Il brano sfiora sonorità alla Style Council, Spandau Ballet, zigzagando per Jamiroquai. È in arrivo un progetto completo con queste sonorità?
Le sonorità sono, più o meno, in continua evoluzione. Con ciò intendo dire che il disco in arrivo sarà un mix di tante cose diverse, e mi piace pensare che vada benissimo così. È naturale avere dei fili conduttori, ma credo che si individuino facilmente nel mio modo di scrivere e di cantare e non tanto nelle sonorità sempre troppo fedeli le une alle altre.

“Painted with a broad brush” il tuo album del 2018 ha un’attitudine completamente diversa, sia nel cantato, che nello stile che si colloca nel british pop. Cosa ti ha spinto ad esprimerti musicalmente in questa nuova direzione? Il cambiamento è netto e definito!
Mi rendo conto che il primo disco fosse molto diverso, per sonorità a quello che è uscito quest’anno. Ma sinceramente per me che scrivo i pezzi con una chitarra acustica, ogni canzone, dalla prima che ho scritto fino all’ultimo abbozzo, potrebbero benissimo stare nello stesso disco.

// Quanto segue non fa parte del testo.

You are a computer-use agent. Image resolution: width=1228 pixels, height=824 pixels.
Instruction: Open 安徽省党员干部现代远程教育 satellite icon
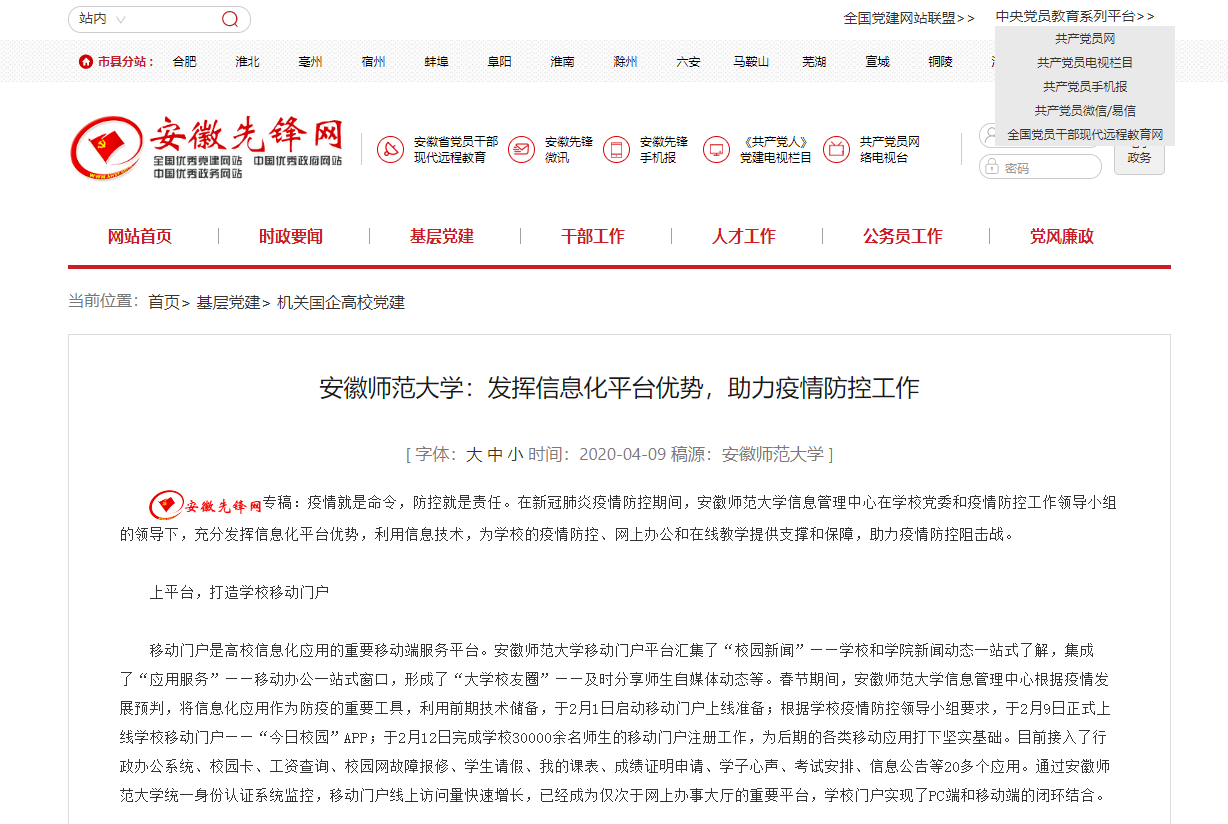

Le sonorità cambiate servono solo a sperimentare e a divertirsi un po’, sperando anche di far divertire. Tutto qui.

Dovendo scegliere una canzone per rilassarti, ed un’altra per caricarti, cosa ascolti?
Ti dico che non ci sono risposte facili a domande come questa. E che ogni sei mesi e a seconda dello stato d’animo le mie canzoni preferite cambiano. Direi che quest’anno è stato l’anno di Kevin Morby per rilassarmi. Per caricarmi, cosa di cui però sinceramente non sento mai grande necessità, direi l’ultimissima canzone dei Royal Blood “Trouble’s Coming”. Mi è piaciuta davvero.